→ How to complete this task
Print out the entries from the line containing "Task: Unmute the video with speaker icon" through the last line, exactly, and print nothing else. Pictures are not copied.

··········

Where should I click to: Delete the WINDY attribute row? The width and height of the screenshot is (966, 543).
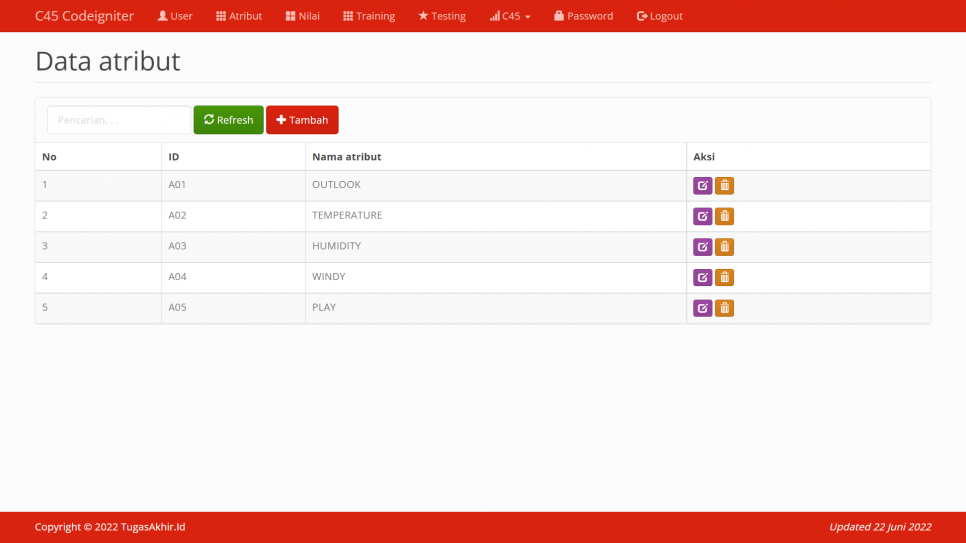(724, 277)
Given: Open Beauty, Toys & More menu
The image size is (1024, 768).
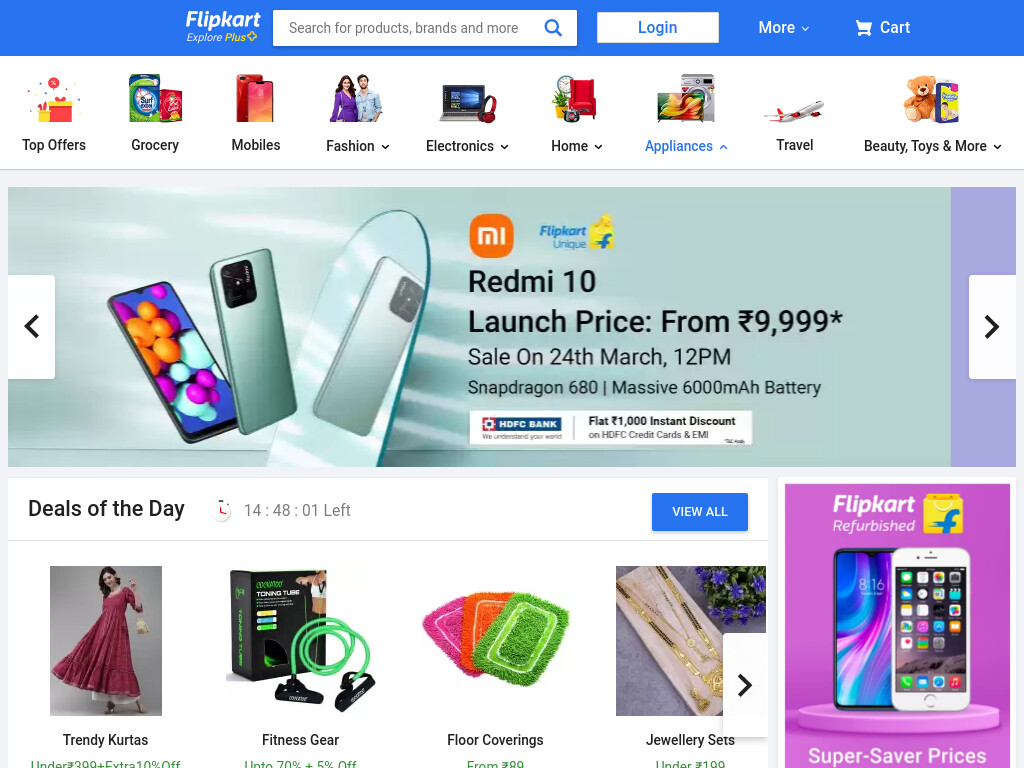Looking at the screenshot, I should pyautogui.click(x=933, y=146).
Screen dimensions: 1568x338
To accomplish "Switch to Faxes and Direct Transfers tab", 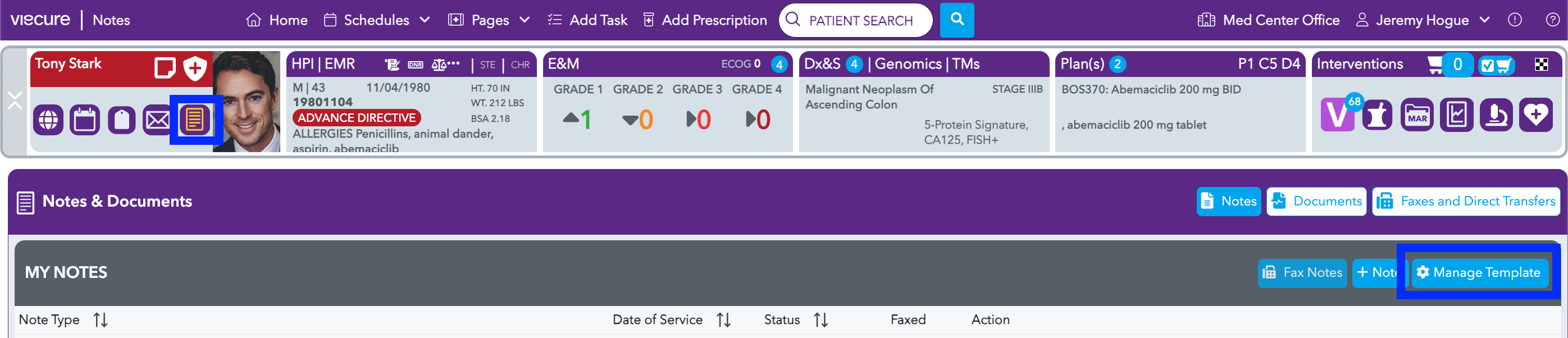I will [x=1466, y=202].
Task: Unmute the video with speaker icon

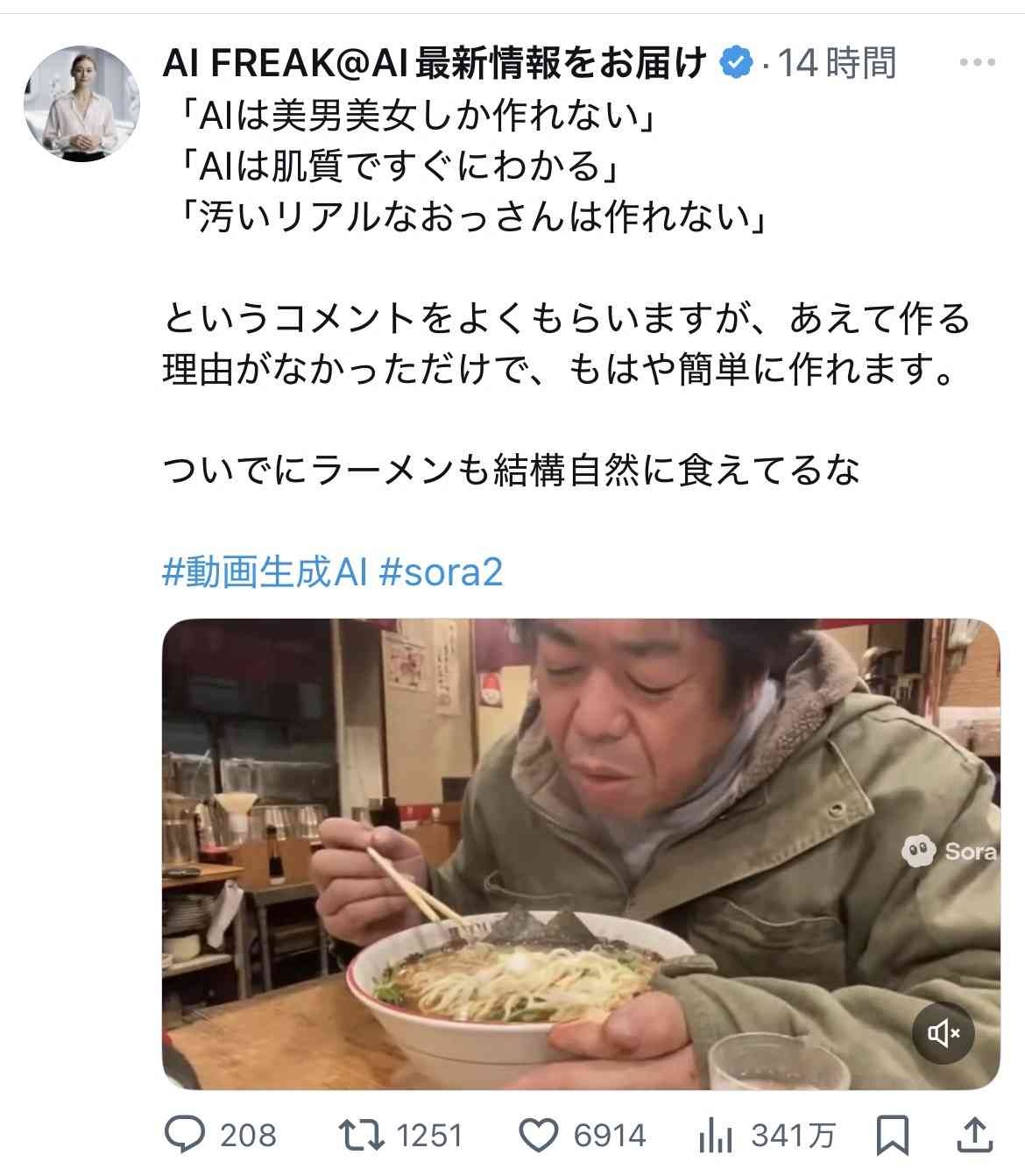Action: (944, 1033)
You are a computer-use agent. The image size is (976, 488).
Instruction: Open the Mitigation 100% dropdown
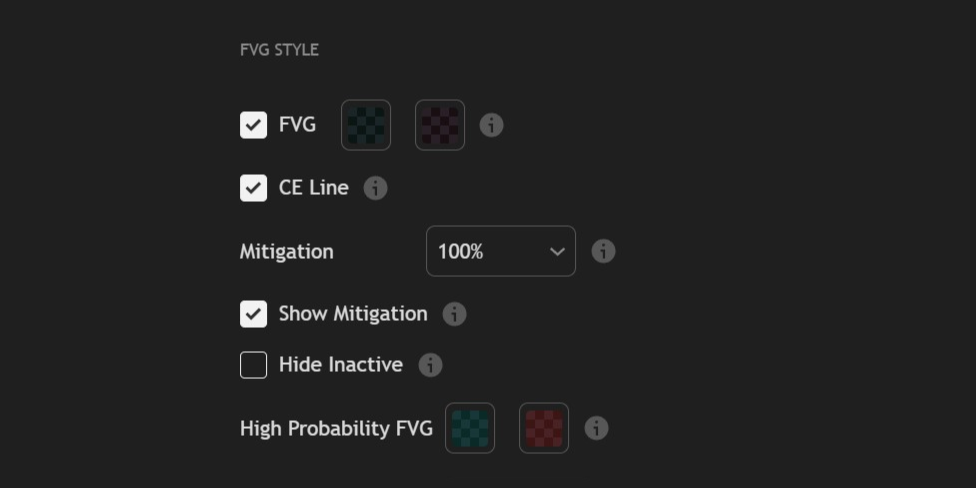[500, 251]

··········

→ The completed task
Task: Unmute the video with speaker icon

Action: (944, 1033)
You are a computer-use agent. The image size is (976, 488).
Instruction: Open the Mitigation 100% dropdown
[500, 251]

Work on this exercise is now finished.